On the other hand, there are at least three stories here which I doubt my younger self could ever have imagined writing. I have not been a particular fan of the superhero genre, but when I was asked to write “The Biggest,” scenes began leaping faster than a speeding bullet onto the screen. I had never written a fairy tale, but giving the genre a feminist tweak led to one of my favorite stories. And the Fay Hardaway series, of which “The Last Judgment” is a part, has led me to confront lifelong prejudices about gender identity.

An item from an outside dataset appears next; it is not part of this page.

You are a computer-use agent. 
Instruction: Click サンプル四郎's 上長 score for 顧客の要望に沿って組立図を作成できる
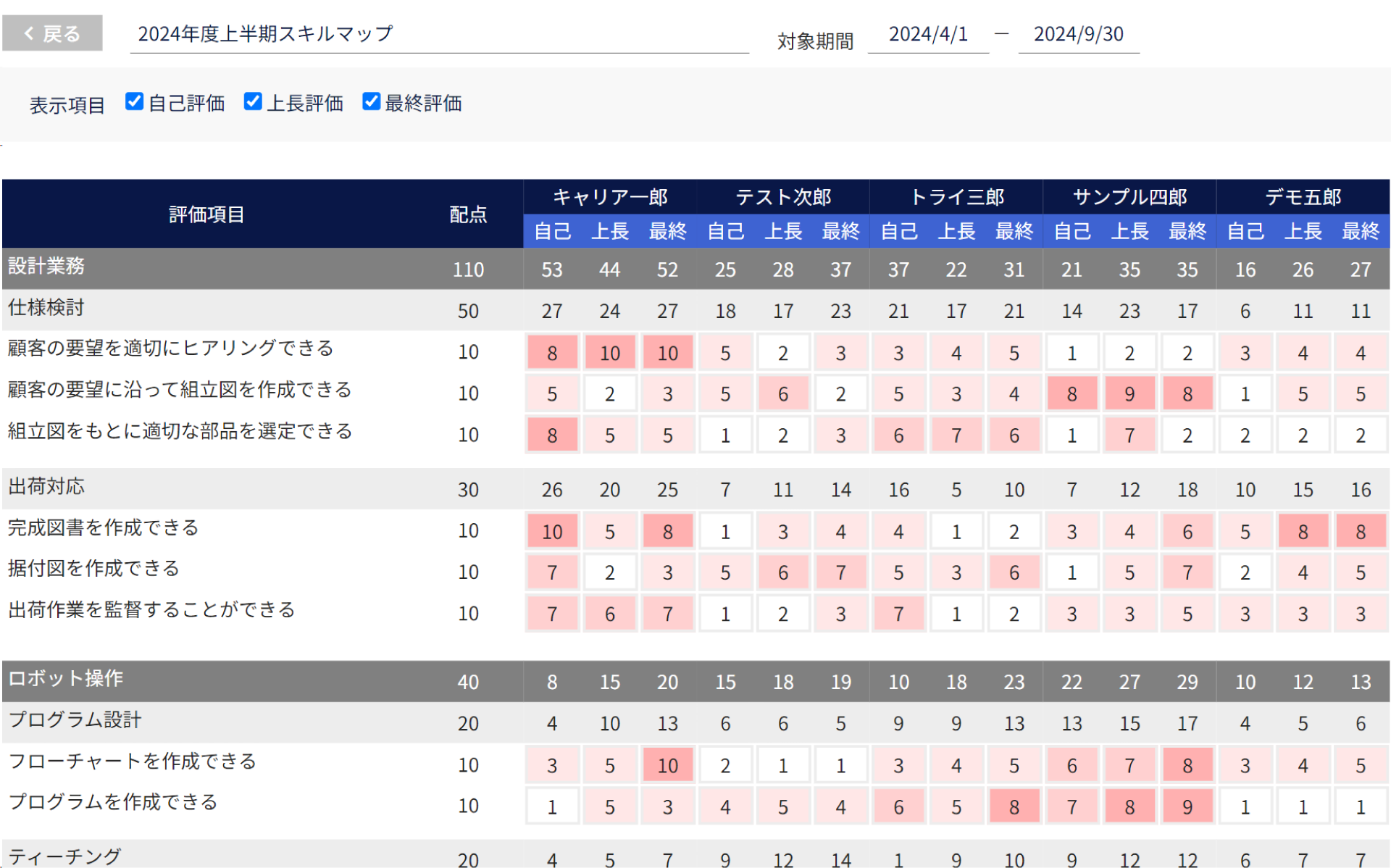tap(1129, 394)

Speaking of which … can you guess the most obvious difference between the sixteen stories in this book and those I wrote at the start of my career? Twelve of the first sixteen stories I published were from a male point of view. And here? Eleven have female protagonists. Early on I set myself the task of writing more about women, and more persuasively. Here’s a declaration from the introduction to my first collection. “Feminism may well be remembered as the most important contribution of the twentieth century. Yes, more important than all the high tech: cybernetics, space exploration, nuclear physics, or biotechnology. In the next few decades it has the potential to transform the fundamental structure of human behavior.” The title of that 1990 chapbook was Heroines and I chose only stories that had women as main characters, although the poems were all from a male perspective. (Yes, I was a poet once upon a time.)
As I set myself a goal back then, I will do the same now. I’d like to experiment more in the next decade of my career. I realize the risks involved; not all experiments succeed. But I am encouraged by how some of my more recent tries worked out. There’s a story here told completely in dialogue. I prepped for “The Promise of Space” in my occasional but very enjoyable side career as a playwright. In fact, there is a theatrical iteration of this story suitable for a black box theater, if there are any producers in the audience! I began inserting scripts into stories about ten years ago, as I did in “Surprise Party.” Did you catch that the Mick Raven neuro in that story borrows a scene from “The Last Judgement?” I enjoy this kind of playing and intend to do more of it, in this interstitial era of bending form and genre. Sometimes boundary-testing stories are unnecessarily mystifying, but although I can’t explain how there can be two Dr. Ken Takumis in “Crazy Me,” I feel like each had his place. And in “Yukui!” my newest story, I have cast my voice into a register unlike any I’ve tried before.
So I promise there’s more to come, although this is all for now. Thanks for reading and do let me know what you think!